The relationship between computer science and data science is foundational in that data science emerged through advances in the field of computer science, specifically in areas related to data collection, storage, and processing power. As the data capabilities of computer systems has increased, mathematicians and statisticians have been able to tackle and solve increasingly complex data analytics problems. These problems require large amounts of raw information (i.e., “big data”) to be collected, cleaned, sorted, merged, processed, and otherwise manipulated, yielding descriptive and predictive models that provide insights into trends and patterns in economics, politics, consumer behavior, and other fields of inquiry. This process of solving problems using statistical reasoning, algorithmic programming, and computer modeling is the essence of data science.

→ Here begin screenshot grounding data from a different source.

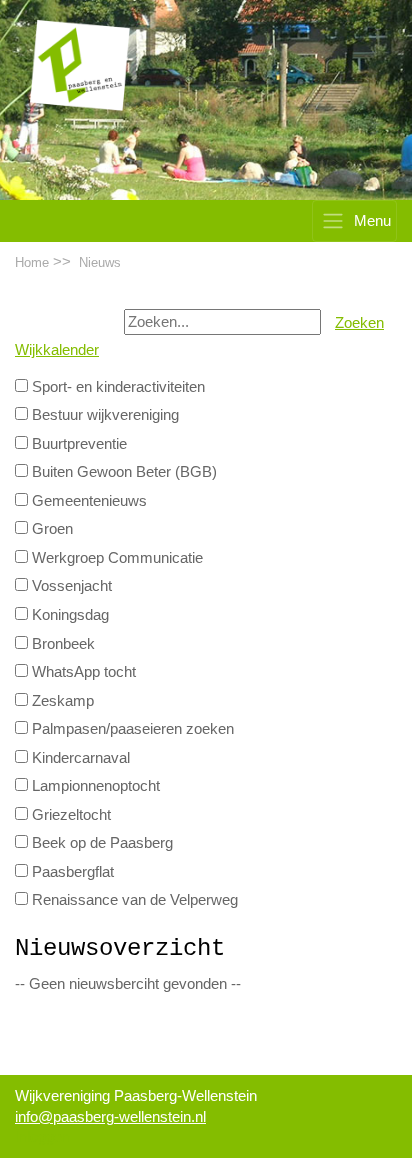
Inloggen (42, 1137)
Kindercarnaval (79, 758)
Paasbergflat (71, 872)
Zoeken (359, 323)
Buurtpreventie (77, 444)
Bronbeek (61, 644)
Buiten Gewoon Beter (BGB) (122, 472)
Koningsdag (68, 615)
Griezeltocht (69, 815)
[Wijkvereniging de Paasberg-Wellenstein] (80, 65)
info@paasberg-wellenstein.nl (110, 1117)
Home (32, 262)
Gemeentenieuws (87, 501)
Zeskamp (61, 701)
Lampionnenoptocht (94, 786)
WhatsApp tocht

The research and development that led to the emergence of data science and that continues to expand our understanding of IT systems and increase the capabilities of computer systems is what forms the basis of computer science.
One way to contextualize the difference between computer science and data science is to consider the knowledge and skills required to work in these fields, and to examine the training and instruction typically offered by computer science and data science programs at the baccalaureate level and in graduate programs. While data science is not exclusively a subfield within computer science, training in data science incorporates some of the same technical knowledge and programming proficiencies that are integral to computer science. This is reflected in undergraduate curricula for computer science and data science majors, which often include some of the same courses. For example, courses in calculus, statistics, algorithms, coding, software engineering, and operating systems are commonly required for computer science and data science majors. In fact, earning a bachelor’s degree in computer science in preparation for a master’s in data science degree program, a private data science training program, or a data science certification program is one pathway to becoming a data scientist.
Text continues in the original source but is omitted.